Incendio al capannone e il Noe scopre ecoballe campane a Brescia.

I carabinieri del Noe di Milano coordinati dalla Procura di Brescia hanno dato esecuzione a due ordinanze di custodia cautelare agli arresti domiciliari e a una misura interdittiva, oltre a numerose perquisizioni e al sequestro di beni, nei confronti di appartenenti a una strutturata organizzazione criminale dedita al traffico illecito di rifiuti.
Secondo gli inquirenti si tratterebbe di una joint venture tra aziende private e pubbliche, che di fatto hanno invertito il senso della rotta illegale dei rifiuti, portando a smaltimento in Lombardia e Piemonte circa 100mila tonnellate di ecoballe provenienti dalla Campania.
L’indagine ha avuto avvio nell’ottobre del 2014 in seguito all’incendio sviluppatosi all’interno del capannone di una società nel bresciano.

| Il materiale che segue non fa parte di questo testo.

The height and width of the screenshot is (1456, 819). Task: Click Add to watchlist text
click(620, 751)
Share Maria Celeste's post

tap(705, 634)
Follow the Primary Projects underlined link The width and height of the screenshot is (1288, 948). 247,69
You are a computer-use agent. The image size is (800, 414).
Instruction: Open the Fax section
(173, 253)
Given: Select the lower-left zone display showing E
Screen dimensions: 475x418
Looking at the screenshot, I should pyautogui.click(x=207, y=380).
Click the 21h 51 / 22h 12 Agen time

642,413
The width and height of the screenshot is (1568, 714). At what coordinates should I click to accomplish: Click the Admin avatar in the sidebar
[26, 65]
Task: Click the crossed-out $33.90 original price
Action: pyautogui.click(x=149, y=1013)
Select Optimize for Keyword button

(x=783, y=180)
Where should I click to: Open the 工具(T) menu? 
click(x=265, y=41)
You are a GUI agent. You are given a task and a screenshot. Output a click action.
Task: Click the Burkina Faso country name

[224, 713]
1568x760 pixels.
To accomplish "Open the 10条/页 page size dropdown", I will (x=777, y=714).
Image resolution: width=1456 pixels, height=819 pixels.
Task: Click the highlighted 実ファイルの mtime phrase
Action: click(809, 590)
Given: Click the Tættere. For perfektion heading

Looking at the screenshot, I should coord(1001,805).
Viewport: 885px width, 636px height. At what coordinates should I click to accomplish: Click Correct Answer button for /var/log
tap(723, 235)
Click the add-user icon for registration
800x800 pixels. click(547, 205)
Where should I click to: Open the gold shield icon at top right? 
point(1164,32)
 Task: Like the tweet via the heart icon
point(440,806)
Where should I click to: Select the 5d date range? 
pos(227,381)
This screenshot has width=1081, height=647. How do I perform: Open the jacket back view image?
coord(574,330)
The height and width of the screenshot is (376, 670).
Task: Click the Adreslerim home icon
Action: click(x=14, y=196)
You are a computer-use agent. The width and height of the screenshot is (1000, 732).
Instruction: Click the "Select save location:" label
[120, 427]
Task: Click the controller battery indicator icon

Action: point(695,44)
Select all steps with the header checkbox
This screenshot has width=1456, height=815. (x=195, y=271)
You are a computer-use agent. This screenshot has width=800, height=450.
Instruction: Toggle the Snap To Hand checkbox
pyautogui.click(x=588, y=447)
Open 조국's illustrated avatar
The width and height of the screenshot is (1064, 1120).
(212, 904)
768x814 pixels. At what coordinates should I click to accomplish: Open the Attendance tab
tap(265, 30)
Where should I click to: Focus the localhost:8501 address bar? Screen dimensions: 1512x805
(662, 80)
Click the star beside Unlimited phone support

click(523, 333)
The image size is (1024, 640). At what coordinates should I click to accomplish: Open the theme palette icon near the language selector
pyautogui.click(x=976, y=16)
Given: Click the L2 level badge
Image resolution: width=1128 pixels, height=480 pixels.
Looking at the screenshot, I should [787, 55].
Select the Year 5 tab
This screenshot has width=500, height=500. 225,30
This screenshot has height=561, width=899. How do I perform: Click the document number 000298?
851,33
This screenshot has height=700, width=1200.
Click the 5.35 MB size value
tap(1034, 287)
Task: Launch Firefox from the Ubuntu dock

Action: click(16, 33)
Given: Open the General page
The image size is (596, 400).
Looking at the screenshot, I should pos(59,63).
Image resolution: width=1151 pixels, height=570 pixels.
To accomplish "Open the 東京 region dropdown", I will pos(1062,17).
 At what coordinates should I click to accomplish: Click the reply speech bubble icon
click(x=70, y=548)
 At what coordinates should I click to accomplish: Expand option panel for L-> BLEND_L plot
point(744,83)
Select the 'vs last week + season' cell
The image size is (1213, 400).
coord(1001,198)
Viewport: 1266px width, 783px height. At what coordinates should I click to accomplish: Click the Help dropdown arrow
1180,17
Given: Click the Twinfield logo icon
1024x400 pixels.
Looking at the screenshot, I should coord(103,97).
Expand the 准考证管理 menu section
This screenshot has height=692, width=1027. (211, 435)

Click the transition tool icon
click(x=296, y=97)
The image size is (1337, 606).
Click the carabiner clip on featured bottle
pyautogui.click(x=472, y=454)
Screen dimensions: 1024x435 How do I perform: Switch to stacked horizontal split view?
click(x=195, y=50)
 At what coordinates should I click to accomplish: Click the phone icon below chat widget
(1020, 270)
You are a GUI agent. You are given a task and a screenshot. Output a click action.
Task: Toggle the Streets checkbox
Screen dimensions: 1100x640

All’interno dell’impianto andato a fuoco erano state illecitamente messe in riserva oltre 1000 tonnellate di rifiuti solidi urbani provenienti da impianti campani in totale difformità con l’autorizzazione posseduta. I successivi accertamenti delegati dalla Procura di Brescia, anche con l’ausilio tecnico delle intercettazioni telefoniche e di videoriprese sugli impianti di trattamento, hanno evidenziato successivamente l’esistenza di una struttura organizzata e ormai ben rodata, costituita da più soggetti operanti nel settore dei rifiuti che, sfruttando le proprie potenzialità imprenditoriali, erano dediti allo smaltimento illecito di ingenti quantitativi di rifiuti speciali provenienti principalmente (ma non esclusivamente) dagli Stabilimenti di Tritovagliatura e Imballaggio Rifiuti urbani (in breve STIR) di Giugliano in Campania e Tufino, gestiti dalla società “S.A.P.NA spa” (Sistema Ambiente Provincia di Napoli).